What Is an Agentic System? How AI Employees Actually Work Inside a Company

We are entering a new phase of enterprise AI.
It’s not about more tools. It’s not about smarter chat assistants. And it’s definitely not just about simple automation scripts.
We are talking about systems composed of autonomous digital workers — AI agents — that operate inside a company much like human employees do.
At RunState, when we talk about agentic systems, we’re referring to structured environments where AI agents:
- Have defined roles
- Possess specific skills
- Retain memory and context
- Communicate with each other
- Integrate deeply with company systems
- Operate continuously
This is not science fiction. It is a fundamental architectural shift in how businesses operate.
What Is an AI Agent?
An AI agent is not just a chatbot.
It is a persistent digital entity with:
- A defined role (e.g., Operations Analyst, Support Manager, Sales Coordinator).
- A personality and communication style.
- Access to tools and APIs.
- A defined scope of responsibility.
- Memory of previous interactions.
- The ability to make decisions within its authority.
Think of it as a digital employee. Not a script. Not a one-off automation. A structured role in your organization.

How an Agentic System Works
An agentic system is composed of multiple agents working together.
Each agent has its own identity. It may have its own email address, attend calendar meetings, access application servers via API, retrieve and update data, and escalate issues to humans.
Agents collaborate.
If an issue arises, here is how an agentic workflow might look:
- The Monitoring Agent detects an anomaly.
- The Operations Agent investigates logs via API.
- The Compliance Agent reviews policy implications.
- A report is drafted automatically.
- A human is notified only when necessary.
Instead of humans coordinating everything, agents coordinate — and humans supervise.
Internal Meetings Between Agents
One of the most powerful capabilities of agentic systems is internal deliberation.
Agents can hold structured discussions on a problem, propose alternative solutions, evaluate trade-offs, and produce a unified recommendation.
For example, imagine a billing discrepancy is detected:
- The Finance Agent reviews payment records.
- The CRM Agent checks customer communication history.

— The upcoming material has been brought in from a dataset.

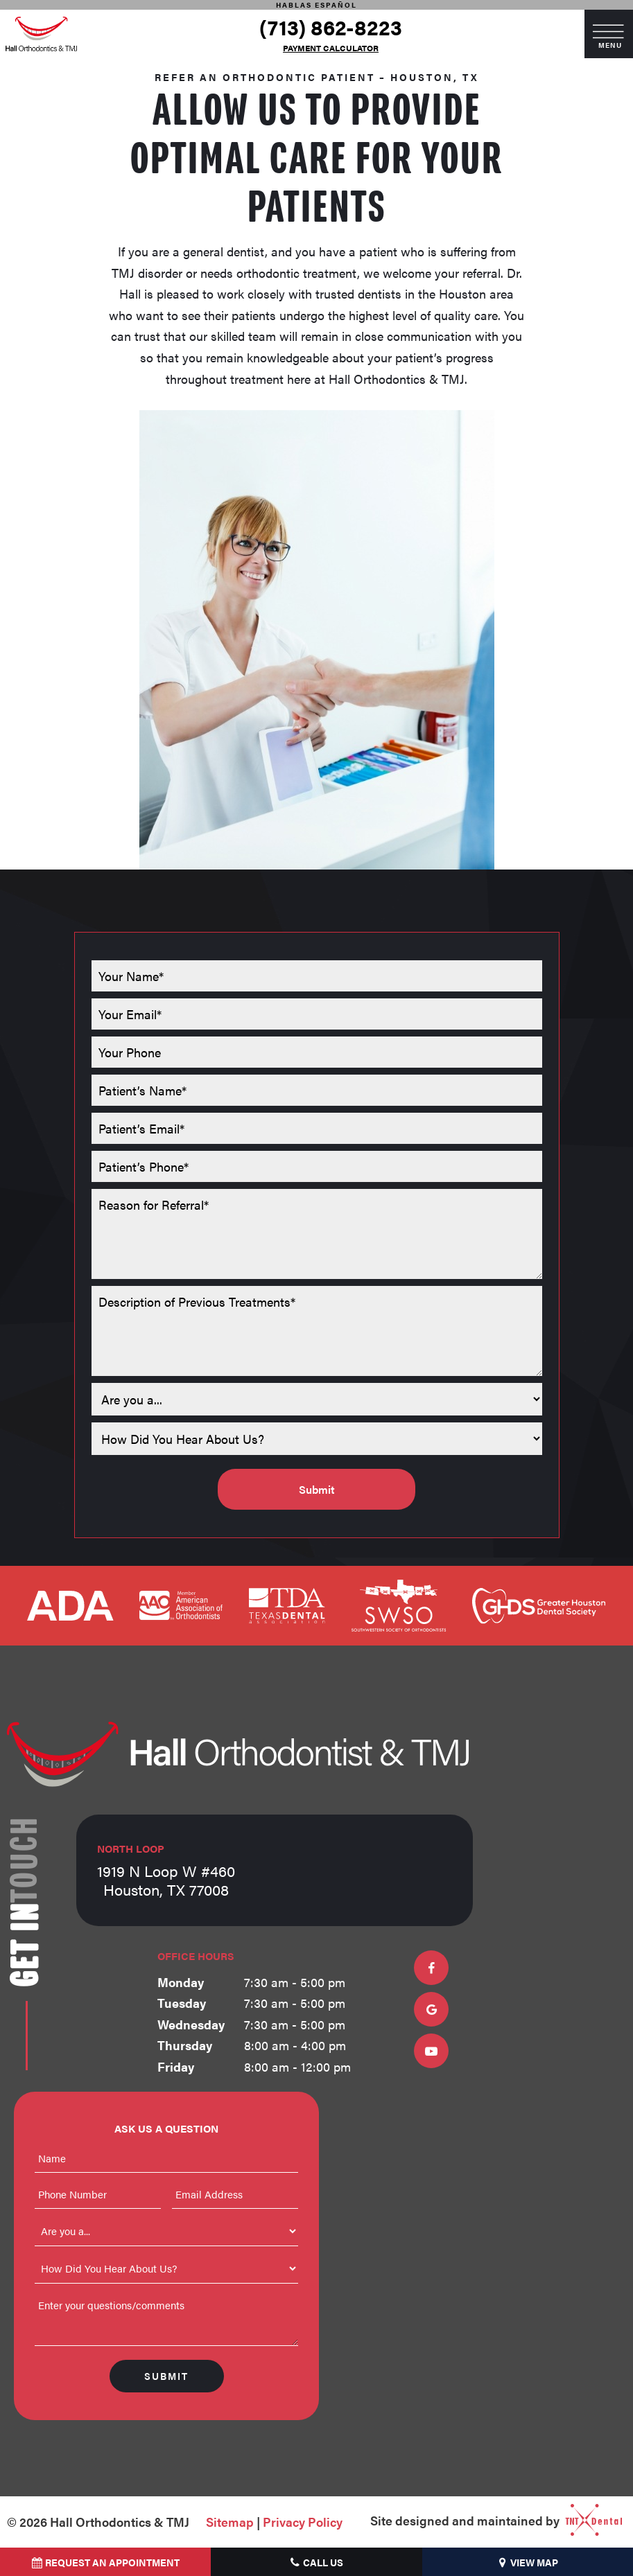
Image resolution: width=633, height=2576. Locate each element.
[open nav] (609, 34)
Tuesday (181, 2002)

- The Risk Agent assesses fraud signals.
- They collaborate to generate a structured resolution proposal.
- A human validates and approves.
This shifts human effort from low-level operational work to high-level decision oversight.

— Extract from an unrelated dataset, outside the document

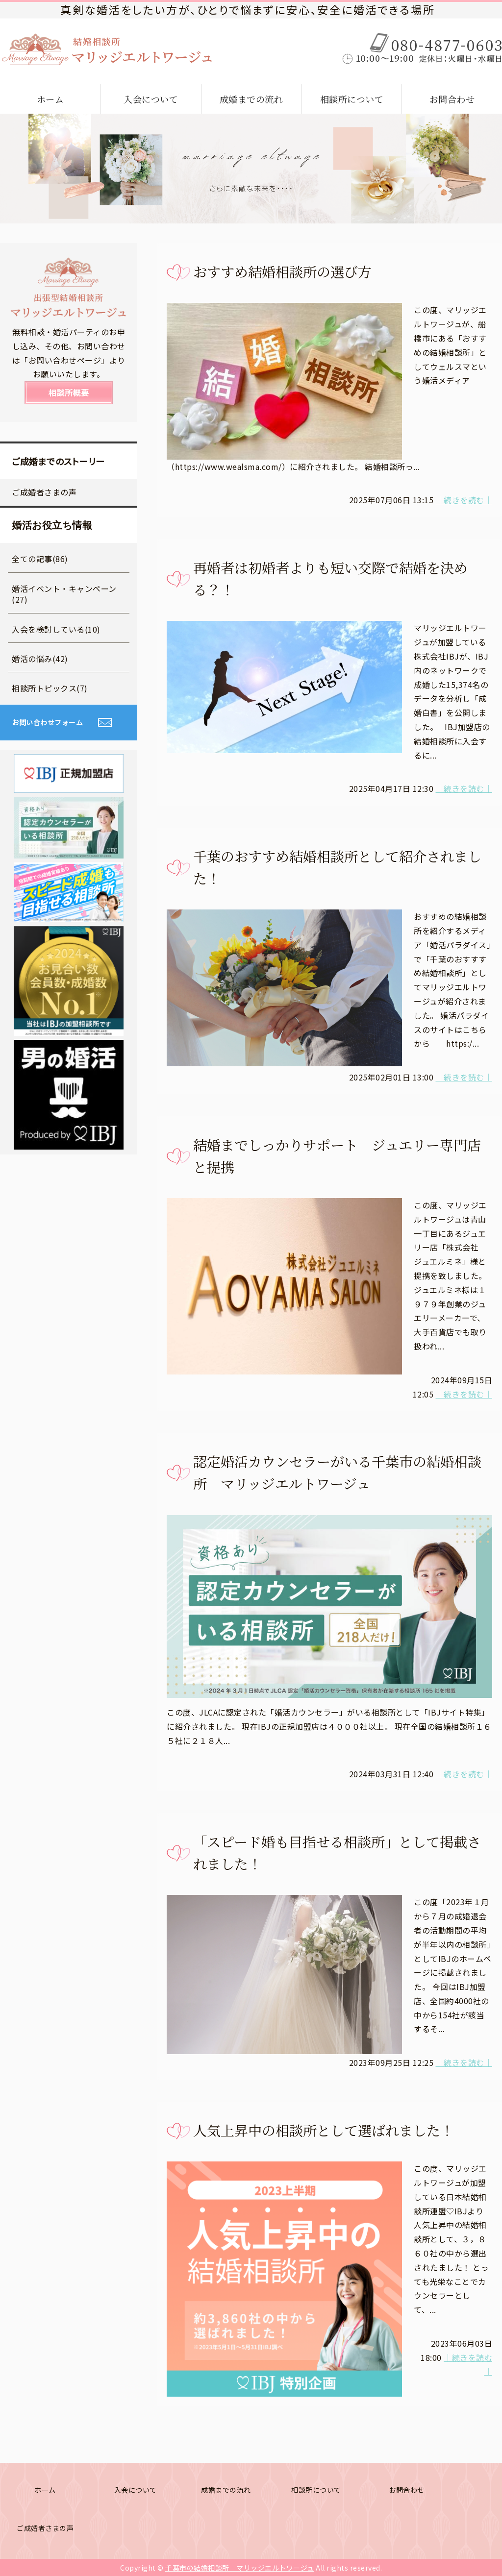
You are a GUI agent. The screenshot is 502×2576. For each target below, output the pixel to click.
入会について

Integration Layer: Where Agents Live
Agents are not floating in isolation. They are connected to your entire infrastructure:
- Application servers (via APIs)
- Gmail or Microsoft 365
- Calendar systems
- CRM & Ticketing platforms
- Databases & Monitoring systems
They operate inside your infrastructure. Securely. Controlled. Auditable.
This is not consumer AI. This is enterprise architecture.
Why This Matters
Traditional automation handles repetitive tasks. Agentic systems handle responsibility.
That is the difference.
An automation rule executes a trigger. An agent evaluates context, chooses actions, and collaborates. This allows companies to:
- Reduce operational friction
- Shorten decision cycles
- Improve response times
- Increase resilience
- Operate 24/7 without burnout
It is not about replacing people. It is about expanding operational capacity.
The Future of Digital Organizations
In the near future, companies will operate hybrid teams:
- Human leaders.
- Human specialists.
- Digital agents.
- Autonomous operational workflows.
The companies that architect this correctly will gain massive operational leverage, speed, and scalability.
Agentic systems are not a trend. They are a new layer of enterprise infrastructure.